→ **INSTRUCTIONS TO FOLLOW**
Return the entries exactly as they appear.

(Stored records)
=-=-=-=-=

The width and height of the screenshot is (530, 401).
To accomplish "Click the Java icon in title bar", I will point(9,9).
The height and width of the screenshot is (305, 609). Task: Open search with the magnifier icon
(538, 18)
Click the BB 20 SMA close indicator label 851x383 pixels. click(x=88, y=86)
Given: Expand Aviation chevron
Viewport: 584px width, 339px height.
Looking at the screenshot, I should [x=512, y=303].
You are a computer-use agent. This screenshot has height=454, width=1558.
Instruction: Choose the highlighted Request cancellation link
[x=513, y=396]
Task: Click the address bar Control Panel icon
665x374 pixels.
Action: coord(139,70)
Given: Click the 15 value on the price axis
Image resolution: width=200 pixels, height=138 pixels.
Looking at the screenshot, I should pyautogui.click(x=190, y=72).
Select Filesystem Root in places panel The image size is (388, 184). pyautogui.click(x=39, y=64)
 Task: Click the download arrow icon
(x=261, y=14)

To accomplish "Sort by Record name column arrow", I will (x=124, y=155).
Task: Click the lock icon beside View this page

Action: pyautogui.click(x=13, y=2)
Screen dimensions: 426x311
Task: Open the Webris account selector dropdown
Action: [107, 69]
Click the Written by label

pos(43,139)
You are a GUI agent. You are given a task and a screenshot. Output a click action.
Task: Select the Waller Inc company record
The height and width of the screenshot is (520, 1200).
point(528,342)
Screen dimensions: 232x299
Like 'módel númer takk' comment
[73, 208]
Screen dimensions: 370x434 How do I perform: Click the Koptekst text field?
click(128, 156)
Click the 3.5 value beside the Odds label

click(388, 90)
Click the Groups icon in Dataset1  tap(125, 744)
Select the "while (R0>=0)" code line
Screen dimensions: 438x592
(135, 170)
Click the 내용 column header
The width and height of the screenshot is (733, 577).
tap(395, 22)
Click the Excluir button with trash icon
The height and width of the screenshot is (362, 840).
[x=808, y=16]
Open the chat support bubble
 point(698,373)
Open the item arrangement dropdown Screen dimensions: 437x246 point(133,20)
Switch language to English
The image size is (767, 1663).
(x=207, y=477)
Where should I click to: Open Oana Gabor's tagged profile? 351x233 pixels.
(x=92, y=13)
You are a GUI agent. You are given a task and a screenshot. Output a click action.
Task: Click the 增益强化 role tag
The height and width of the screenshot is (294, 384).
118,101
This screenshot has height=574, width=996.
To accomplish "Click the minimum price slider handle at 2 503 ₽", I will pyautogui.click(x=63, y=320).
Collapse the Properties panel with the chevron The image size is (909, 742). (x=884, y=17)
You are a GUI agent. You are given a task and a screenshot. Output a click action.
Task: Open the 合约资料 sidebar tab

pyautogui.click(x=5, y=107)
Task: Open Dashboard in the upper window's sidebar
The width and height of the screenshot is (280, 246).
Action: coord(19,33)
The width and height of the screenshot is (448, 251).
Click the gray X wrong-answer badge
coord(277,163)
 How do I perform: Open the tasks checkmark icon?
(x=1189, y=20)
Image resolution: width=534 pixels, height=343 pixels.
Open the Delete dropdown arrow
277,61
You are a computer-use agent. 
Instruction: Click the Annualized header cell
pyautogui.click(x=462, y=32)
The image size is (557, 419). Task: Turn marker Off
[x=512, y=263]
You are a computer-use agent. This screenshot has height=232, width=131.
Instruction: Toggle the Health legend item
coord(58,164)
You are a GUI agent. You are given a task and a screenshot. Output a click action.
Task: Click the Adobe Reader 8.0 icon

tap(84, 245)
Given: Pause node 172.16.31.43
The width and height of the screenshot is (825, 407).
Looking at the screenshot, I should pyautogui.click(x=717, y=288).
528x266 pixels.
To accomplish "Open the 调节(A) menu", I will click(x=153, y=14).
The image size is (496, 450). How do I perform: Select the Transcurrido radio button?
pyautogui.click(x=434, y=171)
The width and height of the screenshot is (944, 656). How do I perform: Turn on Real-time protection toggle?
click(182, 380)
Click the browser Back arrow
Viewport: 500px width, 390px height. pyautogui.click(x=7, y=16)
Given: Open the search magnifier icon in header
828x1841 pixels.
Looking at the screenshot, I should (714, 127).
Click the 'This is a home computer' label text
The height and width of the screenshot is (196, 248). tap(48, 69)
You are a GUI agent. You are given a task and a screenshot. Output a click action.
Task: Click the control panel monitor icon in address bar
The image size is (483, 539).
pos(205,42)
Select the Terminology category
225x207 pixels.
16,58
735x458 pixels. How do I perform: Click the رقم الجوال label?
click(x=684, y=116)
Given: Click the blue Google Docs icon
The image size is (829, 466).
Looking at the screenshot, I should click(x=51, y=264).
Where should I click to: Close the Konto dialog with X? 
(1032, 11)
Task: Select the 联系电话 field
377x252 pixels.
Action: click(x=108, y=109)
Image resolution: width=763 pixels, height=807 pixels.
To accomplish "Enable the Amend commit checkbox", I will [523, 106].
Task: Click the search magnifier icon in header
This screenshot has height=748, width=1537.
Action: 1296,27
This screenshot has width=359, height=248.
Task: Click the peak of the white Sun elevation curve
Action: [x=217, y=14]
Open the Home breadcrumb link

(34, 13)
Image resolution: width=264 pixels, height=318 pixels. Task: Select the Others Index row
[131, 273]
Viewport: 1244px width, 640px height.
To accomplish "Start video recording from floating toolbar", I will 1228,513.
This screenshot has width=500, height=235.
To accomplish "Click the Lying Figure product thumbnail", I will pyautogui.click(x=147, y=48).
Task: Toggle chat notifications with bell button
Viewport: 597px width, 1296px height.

=-=-=-=-=

→ **WRITTEN REPLY**
The width and height of the screenshot is (530, 401).
To accomplish "Click the Java icon in title bar", I will point(9,9).
The height and width of the screenshot is (305, 609). Task: Open search with the magnifier icon
(538, 18)
Click the BB 20 SMA close indicator label 851x383 pixels. click(x=88, y=86)
Given: Expand Aviation chevron
Viewport: 584px width, 339px height.
Looking at the screenshot, I should [x=512, y=303].
You are a computer-use agent. This screenshot has height=454, width=1558.
Instruction: Choose the highlighted Request cancellation link
[x=513, y=396]
Task: Click the address bar Control Panel icon
665x374 pixels.
Action: coord(139,70)
Given: Click the 15 value on the price axis
Image resolution: width=200 pixels, height=138 pixels.
Looking at the screenshot, I should pyautogui.click(x=190, y=72).
Select Filesystem Root in places panel The image size is (388, 184). pyautogui.click(x=39, y=64)
 Task: Click the download arrow icon
(x=261, y=14)

To accomplish "Sort by Record name column arrow", I will (x=124, y=155).
Task: Click the lock icon beside View this page

Action: pyautogui.click(x=13, y=2)
Screen dimensions: 426x311
Task: Open the Webris account selector dropdown
Action: [107, 69]
Click the Written by label

pos(43,139)
You are a GUI agent. You are given a task and a screenshot. Output a click action.
Task: Select the Waller Inc company record
The height and width of the screenshot is (520, 1200).
point(528,342)
Screen dimensions: 232x299
Like 'módel númer takk' comment
[73, 208]
Screen dimensions: 370x434 How do I perform: Click the Koptekst text field?
click(128, 156)
Click the 3.5 value beside the Odds label

click(388, 90)
Click the Groups icon in Dataset1  tap(125, 744)
Select the "while (R0>=0)" code line
Screen dimensions: 438x592
(135, 170)
Click the 내용 column header
The width and height of the screenshot is (733, 577).
tap(395, 22)
Click the Excluir button with trash icon
The height and width of the screenshot is (362, 840).
[x=808, y=16]
Open the chat support bubble
 point(698,373)
Open the item arrangement dropdown Screen dimensions: 437x246 point(133,20)
Switch language to English
The image size is (767, 1663).
(x=207, y=477)
Where should I click to: Open Oana Gabor's tagged profile? 351x233 pixels.
(x=92, y=13)
You are a GUI agent. You are given a task and a screenshot. Output a click action.
Task: Click the 增益强化 role tag
The height and width of the screenshot is (294, 384).
118,101
This screenshot has height=574, width=996.
To accomplish "Click the minimum price slider handle at 2 503 ₽", I will pyautogui.click(x=63, y=320).
Collapse the Properties panel with the chevron The image size is (909, 742). (x=884, y=17)
You are a GUI agent. You are given a task and a screenshot. Output a click action.
Task: Open the 合约资料 sidebar tab

pyautogui.click(x=5, y=107)
Task: Open Dashboard in the upper window's sidebar
The width and height of the screenshot is (280, 246).
Action: coord(19,33)
The width and height of the screenshot is (448, 251).
Click the gray X wrong-answer badge
coord(277,163)
 How do I perform: Open the tasks checkmark icon?
(x=1189, y=20)
Image resolution: width=534 pixels, height=343 pixels.
Open the Delete dropdown arrow
277,61
You are a computer-use agent. 
Instruction: Click the Annualized header cell
pyautogui.click(x=462, y=32)
The image size is (557, 419). Task: Turn marker Off
[x=512, y=263]
You are a computer-use agent. This screenshot has height=232, width=131.
Instruction: Toggle the Health legend item
coord(58,164)
You are a GUI agent. You are given a task and a screenshot. Output a click action.
Task: Click the Adobe Reader 8.0 icon

tap(84, 245)
Given: Pause node 172.16.31.43
The width and height of the screenshot is (825, 407).
Looking at the screenshot, I should pyautogui.click(x=717, y=288).
528x266 pixels.
To accomplish "Open the 调节(A) menu", I will click(x=153, y=14).
The image size is (496, 450). How do I perform: Select the Transcurrido radio button?
pyautogui.click(x=434, y=171)
The width and height of the screenshot is (944, 656). How do I perform: Turn on Real-time protection toggle?
click(182, 380)
Click the browser Back arrow
Viewport: 500px width, 390px height. pyautogui.click(x=7, y=16)
Given: Open the search magnifier icon in header
828x1841 pixels.
Looking at the screenshot, I should (714, 127).
Click the 'This is a home computer' label text
The height and width of the screenshot is (196, 248). tap(48, 69)
You are a GUI agent. You are given a task and a screenshot. Output a click action.
Task: Click the control panel monitor icon in address bar
The image size is (483, 539).
pos(205,42)
Select the Terminology category
225x207 pixels.
16,58
735x458 pixels. How do I perform: Click the رقم الجوال label?
click(x=684, y=116)
Given: Click the blue Google Docs icon
The image size is (829, 466).
Looking at the screenshot, I should click(x=51, y=264).
Where should I click to: Close the Konto dialog with X? 
(1032, 11)
Task: Select the 联系电话 field
377x252 pixels.
Action: click(x=108, y=109)
Image resolution: width=763 pixels, height=807 pixels.
To accomplish "Enable the Amend commit checkbox", I will [523, 106].
Task: Click the search magnifier icon in header
This screenshot has height=748, width=1537.
Action: 1296,27
This screenshot has width=359, height=248.
Task: Click the peak of the white Sun elevation curve
Action: [x=217, y=14]
Open the Home breadcrumb link

(34, 13)
Image resolution: width=264 pixels, height=318 pixels. Task: Select the Others Index row
[131, 273]
Viewport: 1244px width, 640px height.
To accomplish "Start video recording from floating toolbar", I will 1228,513.
This screenshot has width=500, height=235.
To accomplish "Click the Lying Figure product thumbnail", I will pyautogui.click(x=147, y=48).
Task: Toggle chat notifications with bell button
Viewport: 597px width, 1296px height.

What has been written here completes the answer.